• TASK BRIEF: Restate the records in full, so that each line matches the original exactly.

-- Opening Marker --

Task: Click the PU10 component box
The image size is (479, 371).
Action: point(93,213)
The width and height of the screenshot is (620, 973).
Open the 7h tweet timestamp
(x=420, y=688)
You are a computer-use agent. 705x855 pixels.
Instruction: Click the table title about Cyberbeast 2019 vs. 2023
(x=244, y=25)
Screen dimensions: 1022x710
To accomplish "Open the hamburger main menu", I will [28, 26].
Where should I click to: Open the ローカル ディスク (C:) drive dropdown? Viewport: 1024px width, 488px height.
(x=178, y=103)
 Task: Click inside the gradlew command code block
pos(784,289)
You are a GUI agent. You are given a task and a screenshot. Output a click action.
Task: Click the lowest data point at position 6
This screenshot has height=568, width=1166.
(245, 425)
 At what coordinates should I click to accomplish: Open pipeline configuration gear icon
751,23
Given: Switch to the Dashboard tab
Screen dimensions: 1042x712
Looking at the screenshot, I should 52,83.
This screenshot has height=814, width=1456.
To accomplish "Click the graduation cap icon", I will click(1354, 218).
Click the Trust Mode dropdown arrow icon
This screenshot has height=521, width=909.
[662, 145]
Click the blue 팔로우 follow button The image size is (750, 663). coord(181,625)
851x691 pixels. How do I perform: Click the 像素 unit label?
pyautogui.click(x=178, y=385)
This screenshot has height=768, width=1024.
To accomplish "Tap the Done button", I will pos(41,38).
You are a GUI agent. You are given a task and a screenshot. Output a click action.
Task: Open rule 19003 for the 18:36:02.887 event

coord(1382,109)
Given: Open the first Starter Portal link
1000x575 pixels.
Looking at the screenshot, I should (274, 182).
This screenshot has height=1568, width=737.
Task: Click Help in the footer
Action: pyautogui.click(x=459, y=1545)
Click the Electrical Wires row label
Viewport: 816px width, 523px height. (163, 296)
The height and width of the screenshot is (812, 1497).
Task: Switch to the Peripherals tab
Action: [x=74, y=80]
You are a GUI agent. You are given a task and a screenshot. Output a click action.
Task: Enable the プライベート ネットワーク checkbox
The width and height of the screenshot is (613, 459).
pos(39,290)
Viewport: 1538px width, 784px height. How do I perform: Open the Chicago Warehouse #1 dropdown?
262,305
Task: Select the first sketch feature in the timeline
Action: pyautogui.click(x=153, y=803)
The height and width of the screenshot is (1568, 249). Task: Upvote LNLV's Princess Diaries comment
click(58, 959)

-- Closing Marker --

• ANSWER TO THE EXERCISE:
Task: Click the PU10 component box
The image size is (479, 371).
Action: point(93,213)
The width and height of the screenshot is (620, 973).
Open the 7h tweet timestamp
(x=420, y=688)
You are a computer-use agent. 705x855 pixels.
Instruction: Click the table title about Cyberbeast 2019 vs. 2023
(x=244, y=25)
Screen dimensions: 1022x710
To accomplish "Open the hamburger main menu", I will [28, 26].
Where should I click to: Open the ローカル ディスク (C:) drive dropdown? Viewport: 1024px width, 488px height.
(x=178, y=103)
 Task: Click inside the gradlew command code block
pos(784,289)
You are a GUI agent. You are given a task and a screenshot. Output a click action.
Task: Click the lowest data point at position 6
This screenshot has height=568, width=1166.
(245, 425)
 At what coordinates should I click to accomplish: Open pipeline configuration gear icon
751,23
Given: Switch to the Dashboard tab
Screen dimensions: 1042x712
Looking at the screenshot, I should 52,83.
This screenshot has height=814, width=1456.
To accomplish "Click the graduation cap icon", I will click(1354, 218).
Click the Trust Mode dropdown arrow icon
This screenshot has height=521, width=909.
[662, 145]
Click the blue 팔로우 follow button The image size is (750, 663). coord(181,625)
851x691 pixels. How do I perform: Click the 像素 unit label?
pyautogui.click(x=178, y=385)
This screenshot has height=768, width=1024.
To accomplish "Tap the Done button", I will pos(41,38).
You are a GUI agent. You are given a task and a screenshot. Output a click action.
Task: Open rule 19003 for the 18:36:02.887 event

coord(1382,109)
Given: Open the first Starter Portal link
1000x575 pixels.
Looking at the screenshot, I should (274, 182).
This screenshot has height=1568, width=737.
Task: Click Help in the footer
Action: pyautogui.click(x=459, y=1545)
Click the Electrical Wires row label
Viewport: 816px width, 523px height. (163, 296)
The height and width of the screenshot is (812, 1497).
Task: Switch to the Peripherals tab
Action: [x=74, y=80]
You are a GUI agent. You are given a task and a screenshot. Output a click action.
Task: Enable the プライベート ネットワーク checkbox
The width and height of the screenshot is (613, 459).
pos(39,290)
Viewport: 1538px width, 784px height. How do I perform: Open the Chicago Warehouse #1 dropdown?
262,305
Task: Select the first sketch feature in the timeline
Action: pyautogui.click(x=153, y=803)
The height and width of the screenshot is (1568, 249). Task: Upvote LNLV's Princess Diaries comment
click(58, 959)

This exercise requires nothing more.